- [WORK ORDER]
Each line between the one holding "This screenshot has" and the end of the material below, both included, is to be transcribed word for word, with pictures left out.

· · ·

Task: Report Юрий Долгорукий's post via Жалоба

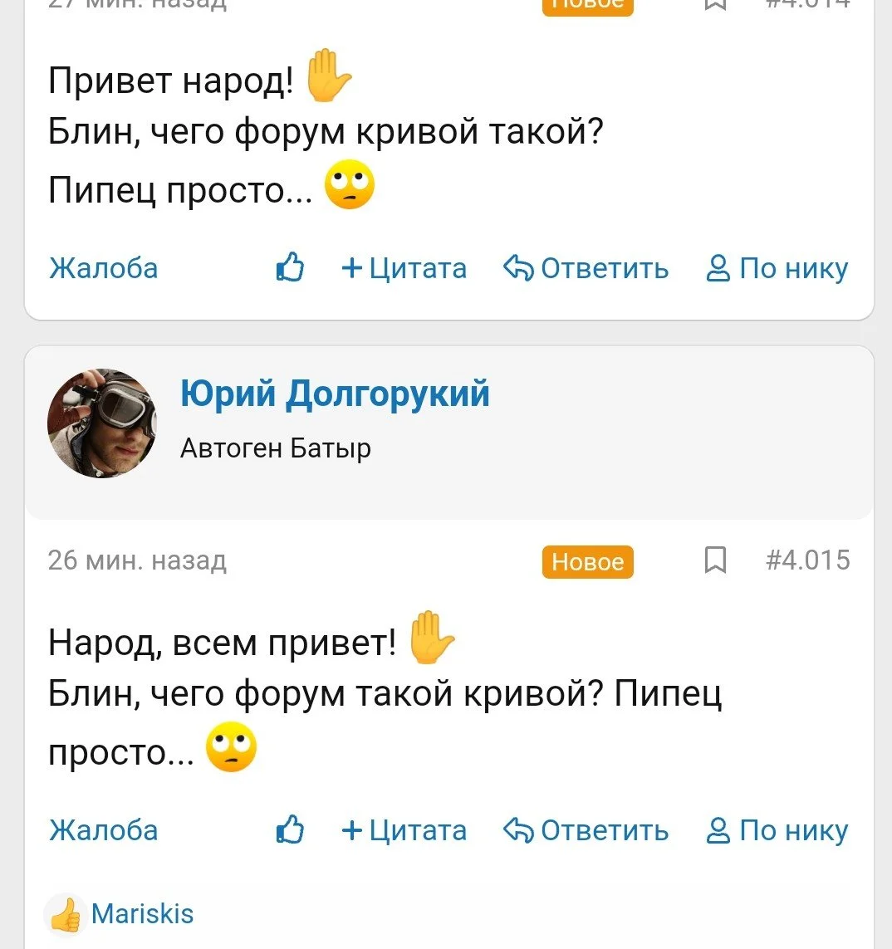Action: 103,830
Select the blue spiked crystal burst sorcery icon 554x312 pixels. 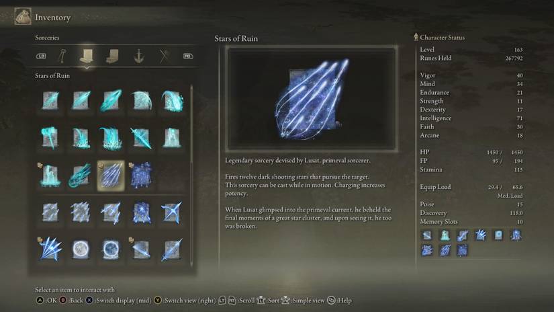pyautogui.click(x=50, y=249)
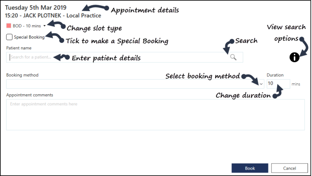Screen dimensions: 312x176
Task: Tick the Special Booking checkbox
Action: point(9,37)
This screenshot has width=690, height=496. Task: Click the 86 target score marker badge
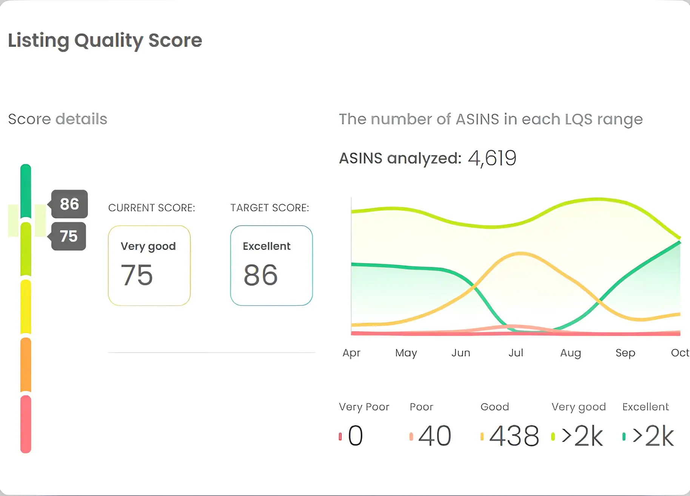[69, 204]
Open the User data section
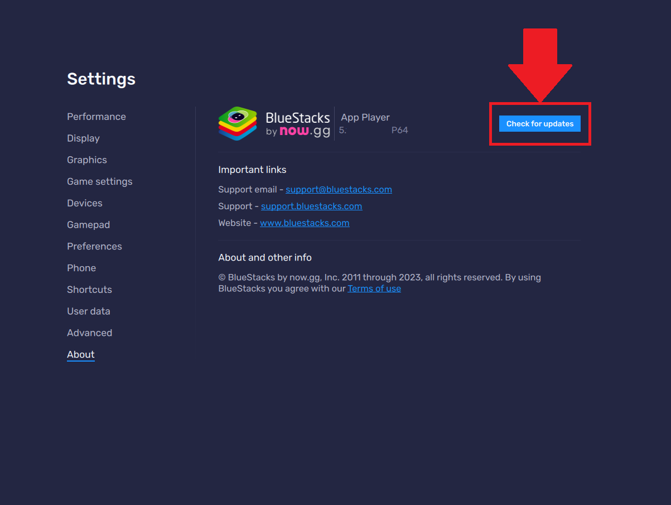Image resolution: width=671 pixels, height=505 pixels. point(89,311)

· · ·

- [EXERCISE OUTPUT]
This screenshot has width=690, height=496. Task: Click the 86 target score marker badge
[69, 204]
Open the User data section
Image resolution: width=671 pixels, height=505 pixels. point(89,311)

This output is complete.